▸ **PROBLEM TO SOLVE**: Once the line with "The width and" is found, repeat it and all later lines exactly through the end of the listing below, with the pictures left out.
[Opening SUPPLIED INFORMATION section]
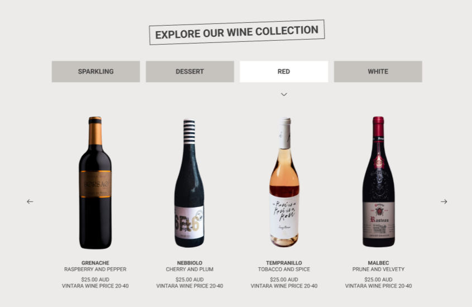
Task: Switch to the Sparkling tab
Action: point(96,71)
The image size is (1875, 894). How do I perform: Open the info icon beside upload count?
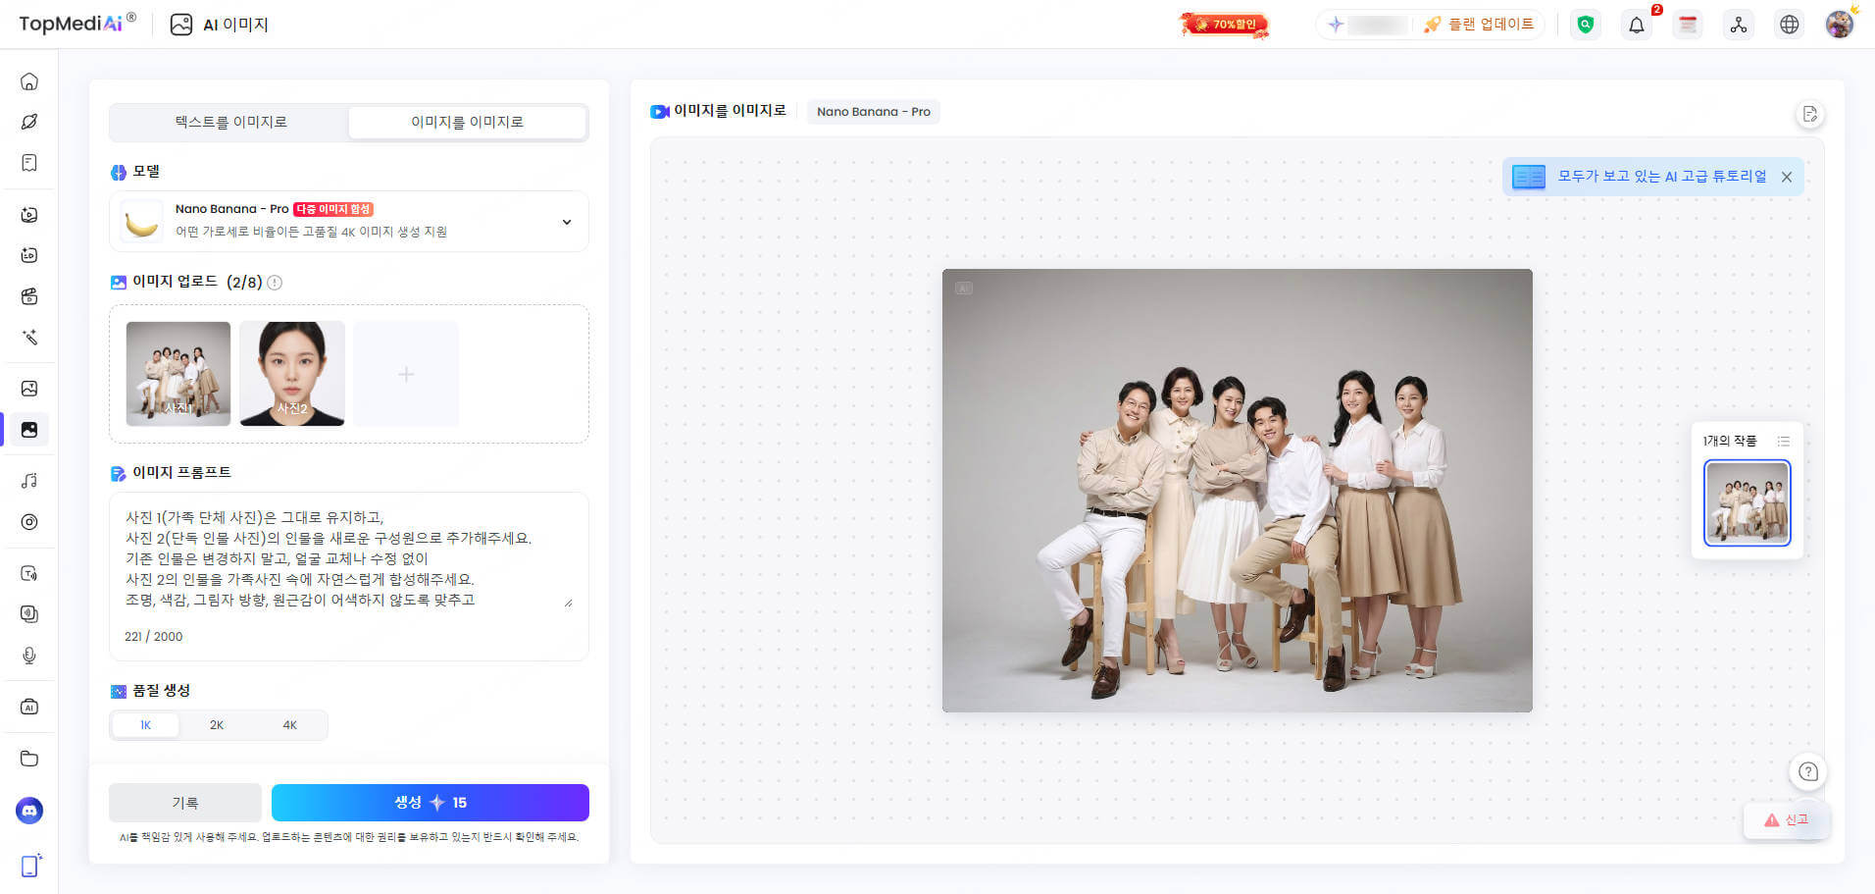pos(275,283)
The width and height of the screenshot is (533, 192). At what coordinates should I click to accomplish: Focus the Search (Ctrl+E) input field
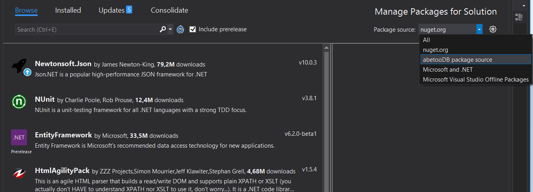click(86, 29)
[Closing SUPPLIED INFORMATION section]
▸ **RESPONSE TO THIS EXERCISE**:
The width and height of the screenshot is (533, 192). At what coordinates should I click to accomplish: Focus the Search (Ctrl+E) input field
click(86, 29)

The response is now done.